# Is the job prospect for civil not looking good?



## driedupfish (Jul 10, 2010)

I am an undergrad in civil. I've heard the current job prospect for civil engineering isn't looking very good, especially in the structural side. So I am tempting to switch out. I am equally interested in mechanical and civil, however, my gpa wasn't good enough to get into mechanical. So instead I am considering transfer into General Engineering with a secondary field in Automotive Engineering or Robotics. Which one has better job prospect (civil or general engineering)?

General Engineering curriculum in my university consist of the following subfields:

* Automotive Engineering

* Bioengineering

* Business Systems Integration &amp; Consulting

* Civil Engineering Structures

* Communications and Computer Systems

* Computer-Aided Design and Manufacturing

* Computer Science

* Construction

* Control Systems

* Engineering Administration

* Engineering Marketing

* Environmental Quality

* Manufacturing Engineering

* Nondestructive Testing &amp; Evaluation

* Operations Research

* Quality Control

* Rehabilitation Engineering

* Robotics

* Theoretical &amp; Applied Mechanics

Like I said, I am equally interested in both of these engineering disciplines, I am looking to compare which one has better job prospect.

Is here another field of engineering that is similar to MechE, that I can look into?

Another question: If I choose to stay in civil, which primary field has better job prospect (structural, geotech, environmental, construction management..etc) ?

By the way, I attend the University of Illinois.


----------



## ELEPE (Jul 10, 2010)

How about petroleum engineering. Big $$$ and lots of demand.


----------



## MGX (Jul 10, 2010)

I'd be shocked if U of I offers petroleum engineering. I thought only universities in the South have those programs.

Personally I love manufacturing, but chose civil because I don't think buildings will be outsourced due to our legal system. I've found that I really like construction and stuck with it. I think the best prospects would be to major in civil and get into construction project management ASAP.

However some oil companies will hire mechanical and civil engineers then train them to do petroleum engineering. If you'd like to do that focus as much as you can on mechanics, soils and geology and be sure to take at least chem II.


----------



## EM_PS (Jul 10, 2010)

━━━━━━━━━━━━━━━━

* _REQUIREMENT_
Resume the forum thread on civil engineering job prospects from the point where it stops. The listing is not needed for this work.

━━━━━━━━━━━━━━━━

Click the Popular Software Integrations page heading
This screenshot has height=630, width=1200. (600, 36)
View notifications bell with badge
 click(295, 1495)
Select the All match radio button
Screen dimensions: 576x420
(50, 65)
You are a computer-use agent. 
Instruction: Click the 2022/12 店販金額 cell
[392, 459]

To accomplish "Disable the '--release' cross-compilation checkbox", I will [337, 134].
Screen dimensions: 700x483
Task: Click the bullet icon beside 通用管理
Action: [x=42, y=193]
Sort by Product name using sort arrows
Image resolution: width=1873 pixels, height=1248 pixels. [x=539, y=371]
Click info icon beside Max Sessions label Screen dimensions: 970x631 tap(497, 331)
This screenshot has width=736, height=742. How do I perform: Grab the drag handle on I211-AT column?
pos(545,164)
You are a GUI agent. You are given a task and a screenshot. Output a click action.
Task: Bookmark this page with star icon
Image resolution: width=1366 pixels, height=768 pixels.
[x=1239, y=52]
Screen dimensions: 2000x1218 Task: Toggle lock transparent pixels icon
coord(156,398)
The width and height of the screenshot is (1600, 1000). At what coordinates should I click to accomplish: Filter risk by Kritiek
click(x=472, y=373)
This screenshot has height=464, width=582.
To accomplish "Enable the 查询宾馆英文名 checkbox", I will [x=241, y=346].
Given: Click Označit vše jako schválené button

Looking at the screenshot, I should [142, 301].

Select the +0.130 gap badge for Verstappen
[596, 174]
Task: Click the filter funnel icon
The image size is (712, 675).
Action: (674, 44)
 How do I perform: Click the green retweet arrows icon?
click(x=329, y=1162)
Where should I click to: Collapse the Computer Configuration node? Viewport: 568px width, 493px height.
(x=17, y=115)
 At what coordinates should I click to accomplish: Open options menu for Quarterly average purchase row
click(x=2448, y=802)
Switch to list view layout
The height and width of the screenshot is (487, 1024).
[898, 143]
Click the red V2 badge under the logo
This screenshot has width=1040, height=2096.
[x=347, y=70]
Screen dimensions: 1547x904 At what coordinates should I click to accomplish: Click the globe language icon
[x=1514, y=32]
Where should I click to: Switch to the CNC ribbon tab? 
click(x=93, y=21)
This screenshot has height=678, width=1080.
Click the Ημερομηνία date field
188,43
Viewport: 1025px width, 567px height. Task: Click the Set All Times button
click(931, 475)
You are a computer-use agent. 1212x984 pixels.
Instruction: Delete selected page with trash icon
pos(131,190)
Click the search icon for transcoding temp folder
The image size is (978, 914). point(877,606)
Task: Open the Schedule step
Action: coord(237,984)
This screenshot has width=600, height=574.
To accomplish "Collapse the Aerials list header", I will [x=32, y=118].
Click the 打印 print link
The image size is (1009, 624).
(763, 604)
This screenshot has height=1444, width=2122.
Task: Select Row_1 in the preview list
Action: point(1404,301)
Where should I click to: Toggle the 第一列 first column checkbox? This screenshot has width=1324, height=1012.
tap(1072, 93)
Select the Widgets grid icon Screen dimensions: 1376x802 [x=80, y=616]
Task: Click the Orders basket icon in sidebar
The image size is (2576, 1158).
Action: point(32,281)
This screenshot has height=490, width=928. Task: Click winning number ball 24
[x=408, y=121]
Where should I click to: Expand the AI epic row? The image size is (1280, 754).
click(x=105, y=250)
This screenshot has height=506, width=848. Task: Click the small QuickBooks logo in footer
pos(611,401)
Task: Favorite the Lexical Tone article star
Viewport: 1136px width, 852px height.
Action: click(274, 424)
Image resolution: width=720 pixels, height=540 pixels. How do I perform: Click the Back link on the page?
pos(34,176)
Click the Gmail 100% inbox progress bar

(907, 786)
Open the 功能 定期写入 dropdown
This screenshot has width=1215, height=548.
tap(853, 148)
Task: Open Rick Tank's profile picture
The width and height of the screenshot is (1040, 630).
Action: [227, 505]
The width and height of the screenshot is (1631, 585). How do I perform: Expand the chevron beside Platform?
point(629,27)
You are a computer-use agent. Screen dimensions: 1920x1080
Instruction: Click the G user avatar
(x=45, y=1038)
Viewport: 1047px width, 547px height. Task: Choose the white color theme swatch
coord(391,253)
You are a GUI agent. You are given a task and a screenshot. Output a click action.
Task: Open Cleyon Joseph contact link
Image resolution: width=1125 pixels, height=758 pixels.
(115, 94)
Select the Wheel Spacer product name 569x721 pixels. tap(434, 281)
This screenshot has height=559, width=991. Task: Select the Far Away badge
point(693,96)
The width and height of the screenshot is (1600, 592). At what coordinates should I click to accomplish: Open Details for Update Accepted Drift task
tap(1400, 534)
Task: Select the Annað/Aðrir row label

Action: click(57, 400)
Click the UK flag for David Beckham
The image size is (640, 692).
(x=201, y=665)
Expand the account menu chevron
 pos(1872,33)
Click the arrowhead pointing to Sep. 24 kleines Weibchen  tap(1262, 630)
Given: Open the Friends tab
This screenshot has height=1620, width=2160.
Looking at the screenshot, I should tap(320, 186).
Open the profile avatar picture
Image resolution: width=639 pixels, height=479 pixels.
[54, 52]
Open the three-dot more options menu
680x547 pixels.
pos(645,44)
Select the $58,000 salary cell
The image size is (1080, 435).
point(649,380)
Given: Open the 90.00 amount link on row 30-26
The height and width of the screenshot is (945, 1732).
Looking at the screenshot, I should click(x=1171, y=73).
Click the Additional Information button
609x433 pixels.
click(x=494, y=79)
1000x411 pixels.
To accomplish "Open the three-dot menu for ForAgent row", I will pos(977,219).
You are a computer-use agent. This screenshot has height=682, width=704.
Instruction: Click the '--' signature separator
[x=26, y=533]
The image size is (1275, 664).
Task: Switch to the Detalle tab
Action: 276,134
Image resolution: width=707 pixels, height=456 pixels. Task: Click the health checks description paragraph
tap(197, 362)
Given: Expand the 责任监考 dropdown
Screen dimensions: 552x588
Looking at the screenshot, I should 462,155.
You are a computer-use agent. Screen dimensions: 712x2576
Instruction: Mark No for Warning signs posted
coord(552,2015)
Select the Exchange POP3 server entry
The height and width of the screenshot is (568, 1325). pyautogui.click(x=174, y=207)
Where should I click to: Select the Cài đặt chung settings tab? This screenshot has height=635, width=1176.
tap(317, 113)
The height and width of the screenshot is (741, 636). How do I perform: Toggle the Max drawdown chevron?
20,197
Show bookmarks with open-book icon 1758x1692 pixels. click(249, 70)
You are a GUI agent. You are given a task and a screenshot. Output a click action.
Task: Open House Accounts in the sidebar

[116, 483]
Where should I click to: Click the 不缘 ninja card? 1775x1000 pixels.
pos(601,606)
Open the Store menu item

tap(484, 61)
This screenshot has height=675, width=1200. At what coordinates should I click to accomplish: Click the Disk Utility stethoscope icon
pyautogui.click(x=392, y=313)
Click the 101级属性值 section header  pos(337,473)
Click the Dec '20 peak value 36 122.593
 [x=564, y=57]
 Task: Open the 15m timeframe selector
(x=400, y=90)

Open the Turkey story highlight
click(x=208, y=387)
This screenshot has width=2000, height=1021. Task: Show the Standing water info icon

━━━━━━━━━━━━━━━━

* _ANSWER BELOW_
driedupfish said:


> I am an undergrad in civil. I've heard the current job prospect for civil engineering isn't looking very good, especially in the structural side. So I am tempting to switch out. I am equally interested in mechanical and civil, however, *my gpa wasn't good enough to get into mechanical*.


They really have diff gpa requirements for diff engineering disciplines? Or are you referring to specific subjects more germane to mech program?



driedupfish said:


> Which one has better job prospect (civil or general engineering)?General Engineering curriculum in my university consist of the following subfields:
> 
> * Automotive Engineering
> 
> ...


I would probably say the general engineering angle could lead to more job prospects in present economy. Just be aware however, that once you stray from civil, a 'general' degree is unlikely to allow you to still consider civil opps at all IMO.


----------



## driedupfish (Jul 11, 2010)

EM_PS said:


> driedupfish said:
> 
> 
> > I am an undergrad in civil. I've heard the current job prospect for civil engineering isn't looking very good, especially in the structural side. So I am tempting to switch out. I am equally interested in mechanical and civil, however, *my gpa wasn't good enough to get into mechanical*.
> ...


y'know, general engineering really sounds like a made-up engineering major. I am only interested in it because it offers a broad list of sub-fields that I can look at. Its Automotive Engineering and Robotics secondary field sounds interesting. But I am not sure if the job prospect is any good for this field. I mean, wouldn't you, as a prospective employer, would rather hire a mechanical engineer than someone with a degree in general engineering focus on automotive engineering, because this discipline is so unheard of?

I think with civil I'll have more job opportunities. However, automotive engineering or Robotics seems really interesting. Although I also like civil.

I am currently In civil, I have been approved to transfer to general engineering. It is really down to which one has better job prospect.


----------



## wilheldp_PE (Jul 11, 2010)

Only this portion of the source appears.